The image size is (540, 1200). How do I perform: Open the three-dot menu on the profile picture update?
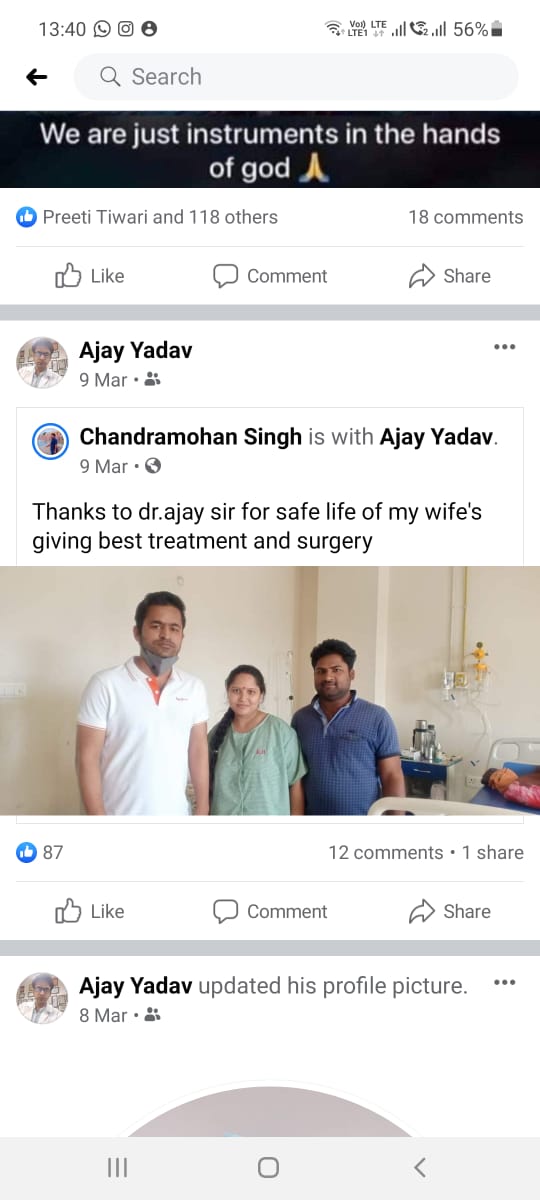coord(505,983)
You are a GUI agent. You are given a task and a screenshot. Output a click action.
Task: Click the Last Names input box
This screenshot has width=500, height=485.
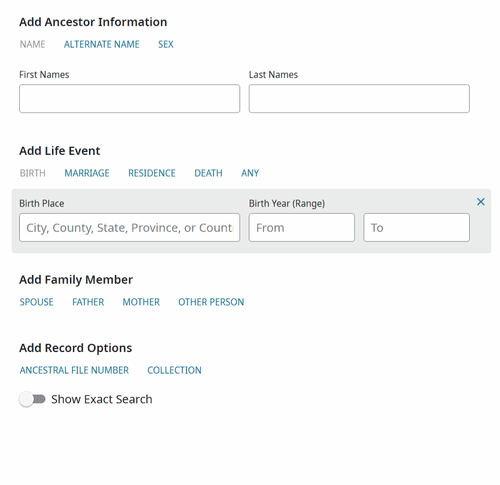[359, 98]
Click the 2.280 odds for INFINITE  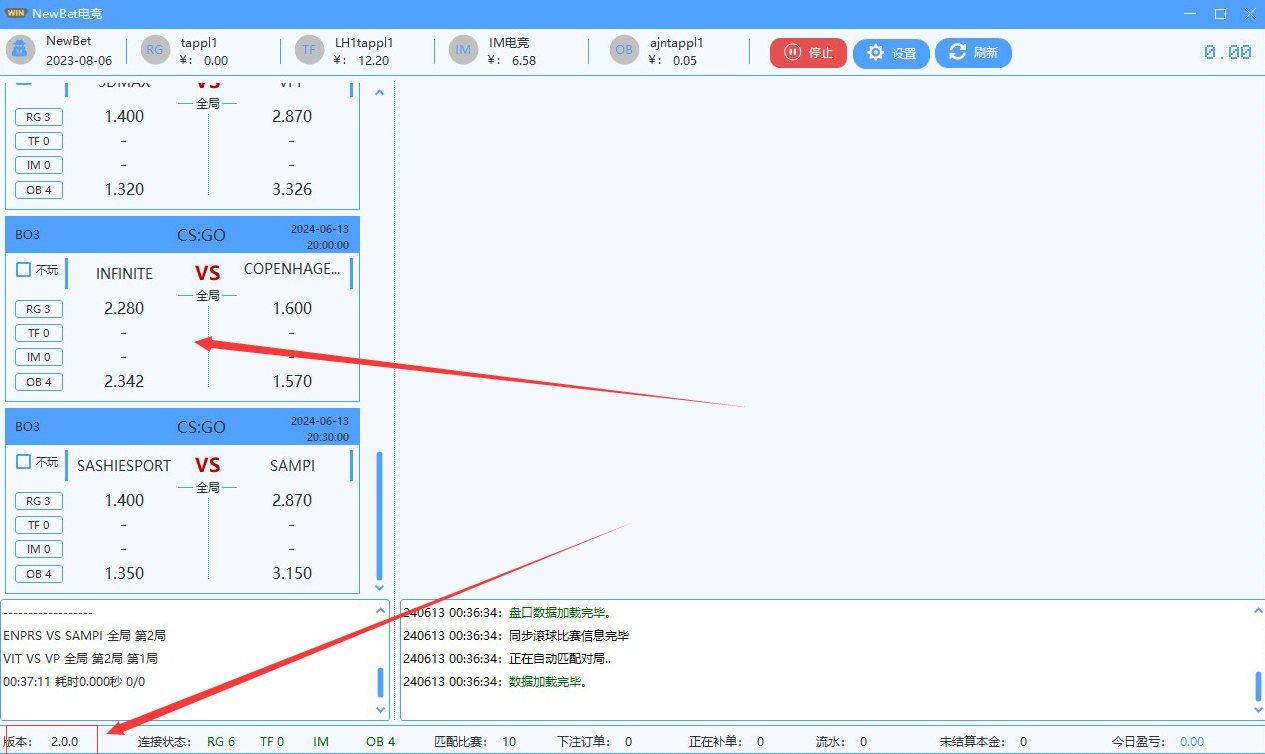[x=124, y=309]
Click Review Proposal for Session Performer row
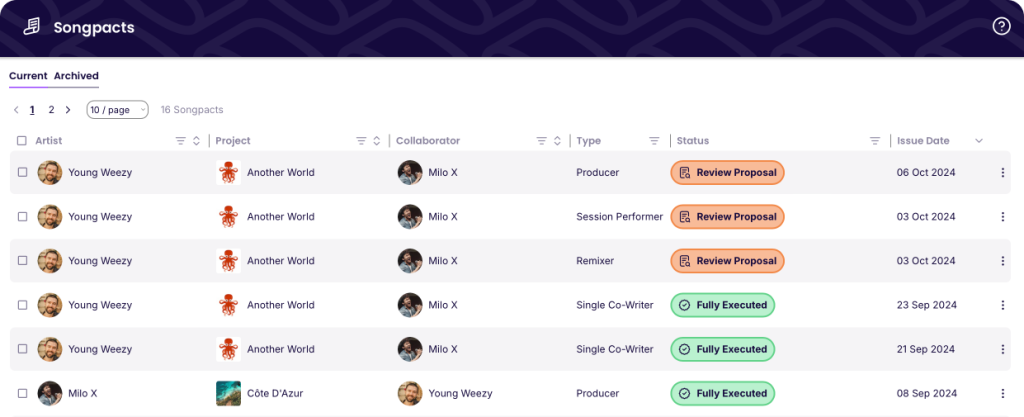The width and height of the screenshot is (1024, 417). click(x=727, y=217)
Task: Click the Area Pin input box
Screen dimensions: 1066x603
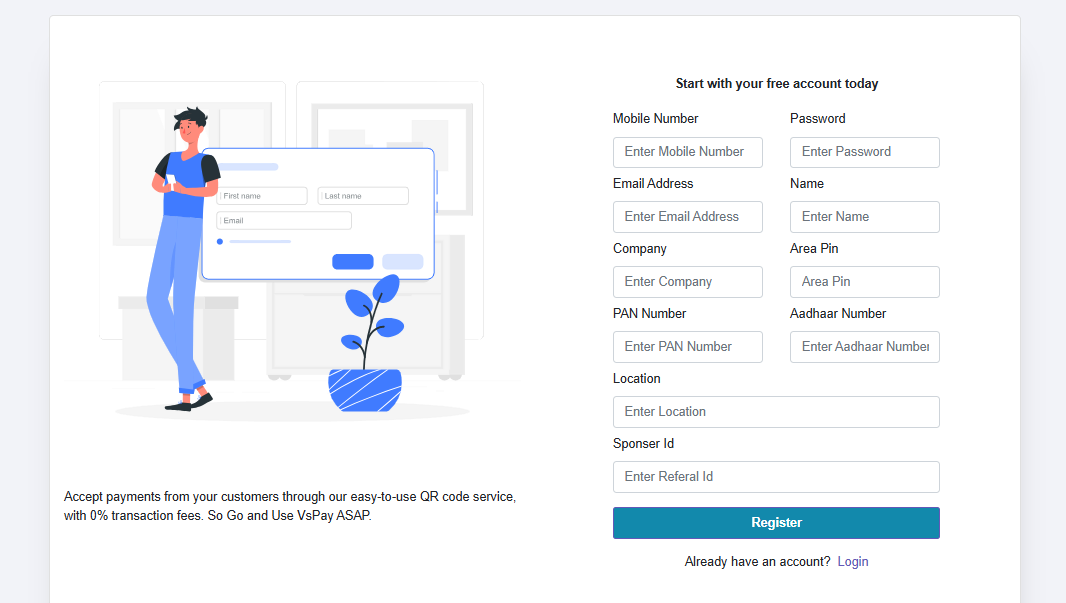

============

Problem - From the line that contains "Click Review Proposal" through the last line of the listing, copy each line exactly; both end lines stay in, and pictures stay out.

Result of the exercise -
Click Review Proposal for Session Performer row
The width and height of the screenshot is (1024, 417). click(x=727, y=217)
Task: Click the Area Pin input box
Screen dimensions: 1066x603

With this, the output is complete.